Available data:

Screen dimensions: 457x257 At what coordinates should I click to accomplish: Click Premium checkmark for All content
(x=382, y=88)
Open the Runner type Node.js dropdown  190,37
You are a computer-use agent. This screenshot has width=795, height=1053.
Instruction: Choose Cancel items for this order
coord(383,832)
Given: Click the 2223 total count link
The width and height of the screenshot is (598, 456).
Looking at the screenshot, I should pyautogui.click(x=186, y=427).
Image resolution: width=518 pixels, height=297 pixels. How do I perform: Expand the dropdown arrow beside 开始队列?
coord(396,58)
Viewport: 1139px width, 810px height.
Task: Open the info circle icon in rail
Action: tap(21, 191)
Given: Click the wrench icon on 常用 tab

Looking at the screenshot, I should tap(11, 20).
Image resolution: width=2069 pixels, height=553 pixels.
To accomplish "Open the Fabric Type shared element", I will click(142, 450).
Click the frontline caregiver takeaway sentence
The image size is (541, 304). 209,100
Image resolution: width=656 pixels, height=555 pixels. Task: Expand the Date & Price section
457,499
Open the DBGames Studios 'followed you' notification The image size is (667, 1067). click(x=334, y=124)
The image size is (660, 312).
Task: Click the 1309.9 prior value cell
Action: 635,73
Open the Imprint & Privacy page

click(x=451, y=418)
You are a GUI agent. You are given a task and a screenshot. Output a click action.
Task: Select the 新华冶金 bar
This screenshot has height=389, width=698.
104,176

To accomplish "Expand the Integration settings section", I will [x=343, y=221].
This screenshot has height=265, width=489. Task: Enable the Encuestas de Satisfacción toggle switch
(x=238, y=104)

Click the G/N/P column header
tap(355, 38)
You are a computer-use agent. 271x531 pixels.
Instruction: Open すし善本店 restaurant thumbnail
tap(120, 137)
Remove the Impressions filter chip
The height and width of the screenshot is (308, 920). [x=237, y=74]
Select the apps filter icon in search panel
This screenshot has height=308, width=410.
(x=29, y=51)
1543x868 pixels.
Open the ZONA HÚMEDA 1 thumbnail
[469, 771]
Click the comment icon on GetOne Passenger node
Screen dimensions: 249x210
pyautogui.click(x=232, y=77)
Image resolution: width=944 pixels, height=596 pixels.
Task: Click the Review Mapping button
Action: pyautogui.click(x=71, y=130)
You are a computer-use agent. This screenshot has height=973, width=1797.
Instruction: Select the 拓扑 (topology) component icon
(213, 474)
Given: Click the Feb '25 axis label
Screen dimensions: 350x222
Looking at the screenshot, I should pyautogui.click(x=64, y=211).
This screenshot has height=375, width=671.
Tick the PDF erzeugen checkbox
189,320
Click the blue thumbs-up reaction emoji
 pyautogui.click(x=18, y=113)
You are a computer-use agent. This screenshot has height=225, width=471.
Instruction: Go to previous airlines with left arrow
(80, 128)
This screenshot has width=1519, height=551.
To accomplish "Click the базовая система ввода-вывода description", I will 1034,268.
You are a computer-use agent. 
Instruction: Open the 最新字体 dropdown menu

Task:
Nothing but the lines from the one that contains "This screenshot has height=375, width=671." through the last line of the entries should appear in your reply, each repeated exactly.

Finished task:
This screenshot has height=375, width=671.
Tick the PDF erzeugen checkbox
189,320
Click the blue thumbs-up reaction emoji
 pyautogui.click(x=18, y=113)
You are a computer-use agent. This screenshot has height=225, width=471.
Instruction: Go to previous airlines with left arrow
(80, 128)
This screenshot has width=1519, height=551.
To accomplish "Click the базовая система ввода-вывода description", I will 1034,268.
You are a computer-use agent. 
Instruction: Open the 最新字体 dropdown menu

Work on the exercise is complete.